Stated exercise →
Pick out and copy each line of the items that contains the string "This". Case counts.

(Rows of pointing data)
⟨

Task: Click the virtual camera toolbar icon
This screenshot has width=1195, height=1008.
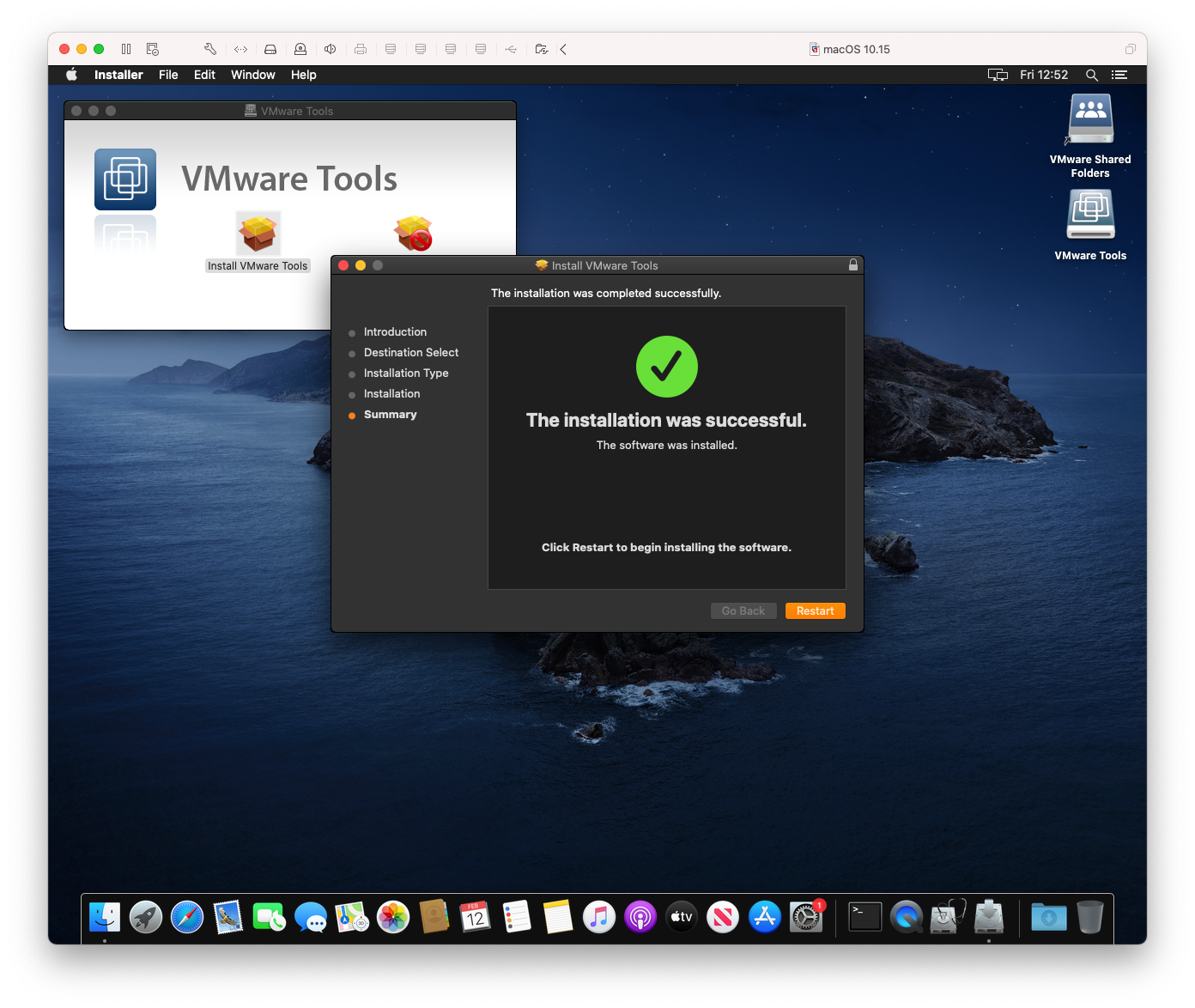Action: pos(300,49)
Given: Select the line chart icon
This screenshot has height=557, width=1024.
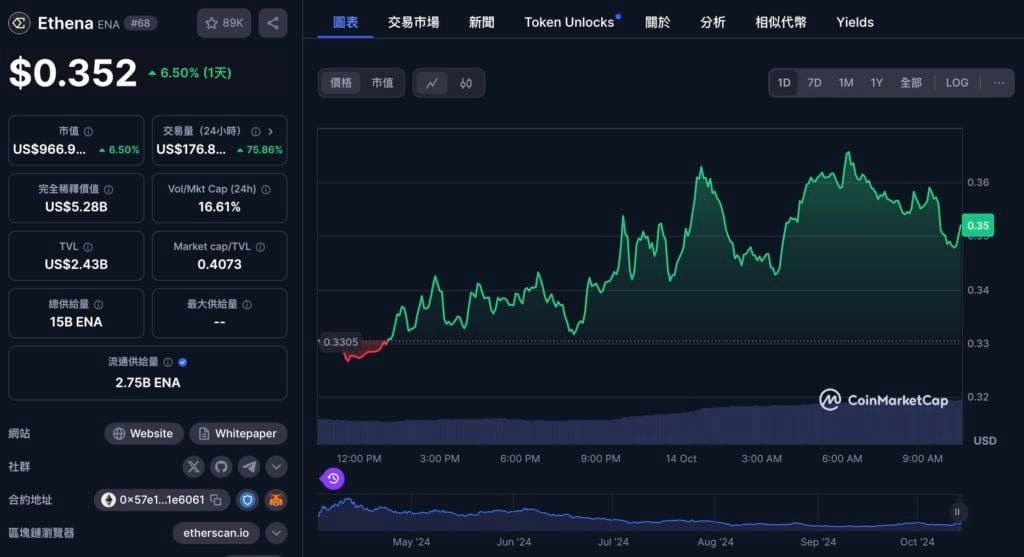Looking at the screenshot, I should click(x=432, y=83).
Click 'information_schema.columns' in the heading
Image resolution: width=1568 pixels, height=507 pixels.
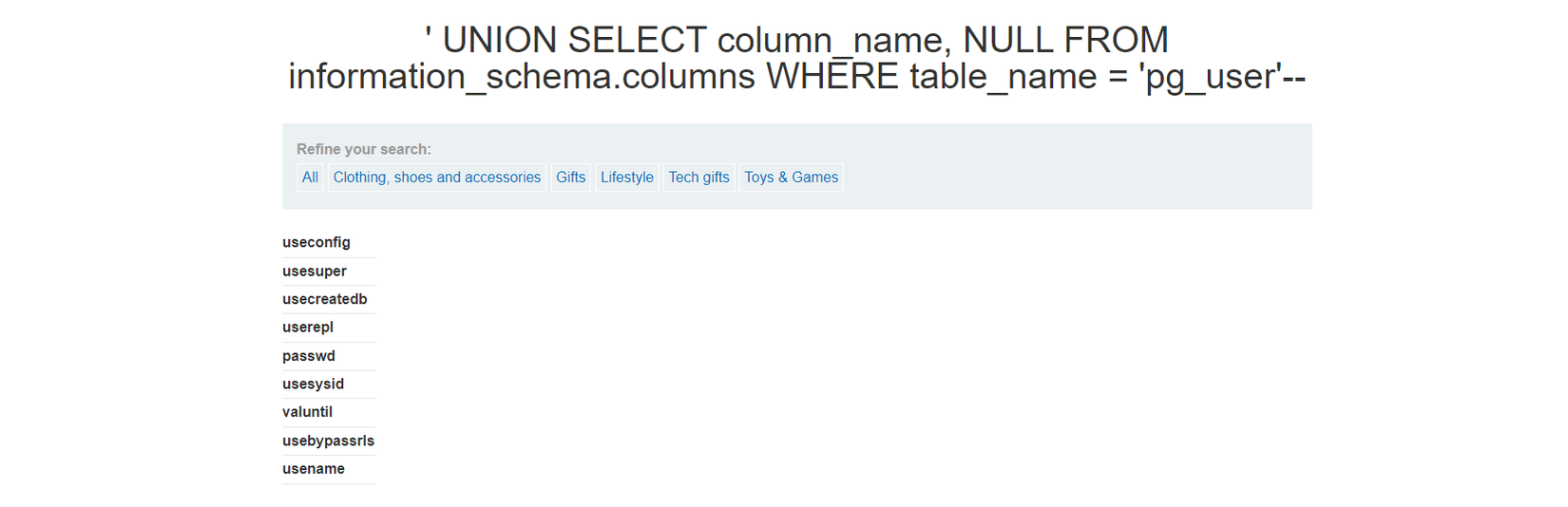tap(522, 77)
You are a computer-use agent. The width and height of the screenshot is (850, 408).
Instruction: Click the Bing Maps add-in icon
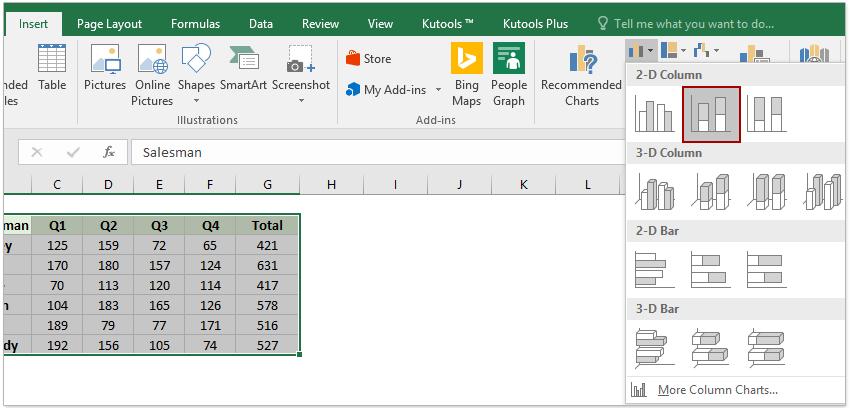click(466, 74)

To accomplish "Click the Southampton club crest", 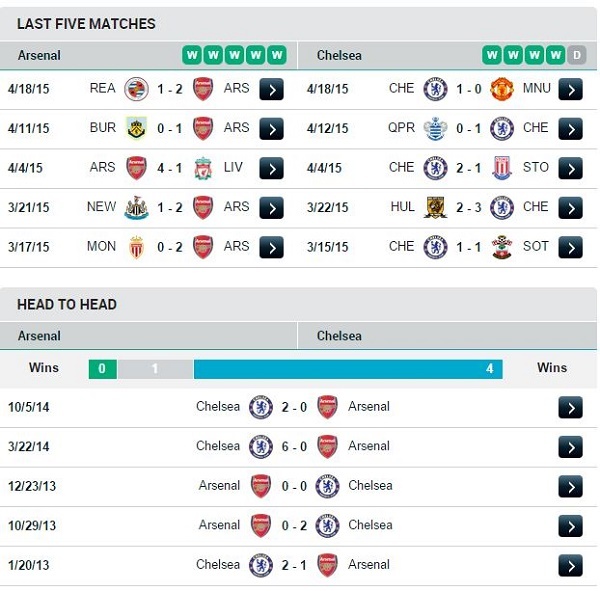I will (502, 247).
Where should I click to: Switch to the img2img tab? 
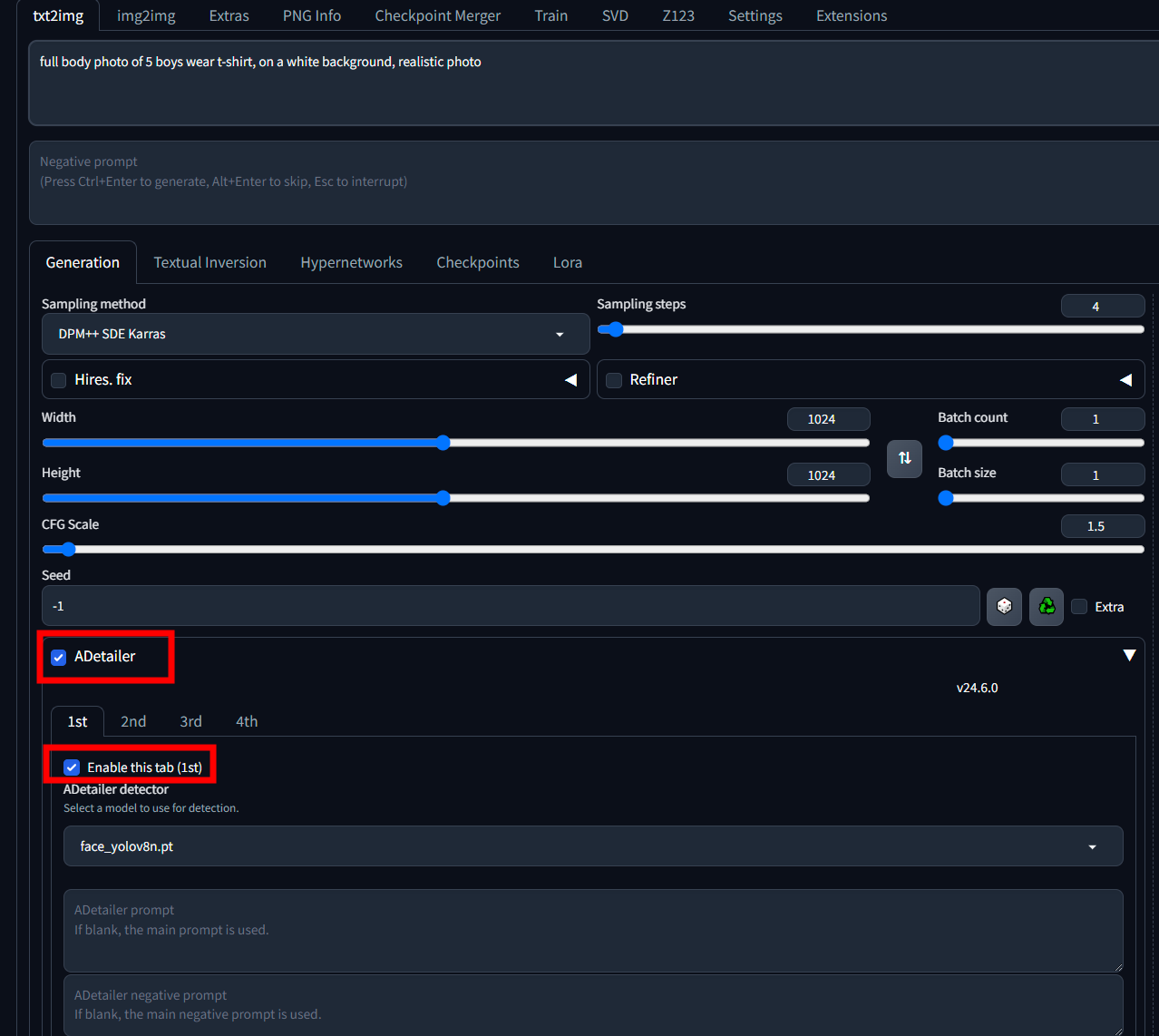[146, 15]

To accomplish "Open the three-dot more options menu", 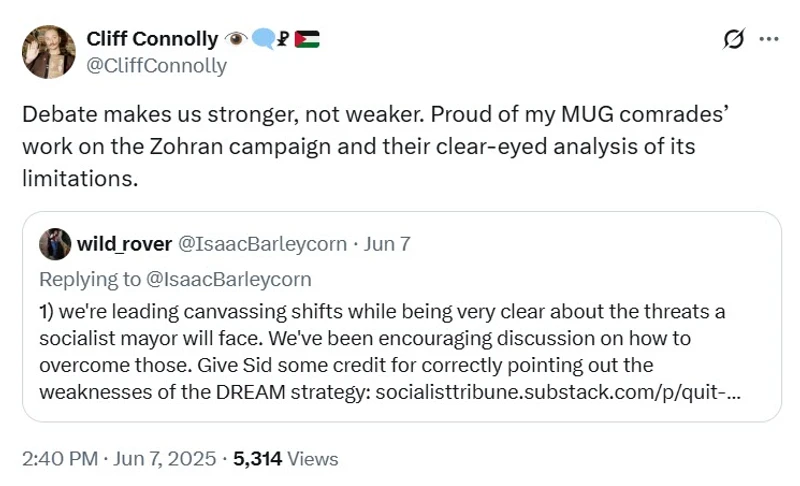I will point(769,39).
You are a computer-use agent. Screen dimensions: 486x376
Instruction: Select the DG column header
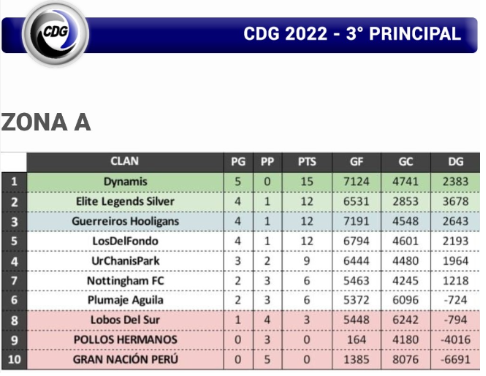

⟩

Exercise answer →
This screenshot has width=1195, height=1008.
This screenshot has height=557, width=1024.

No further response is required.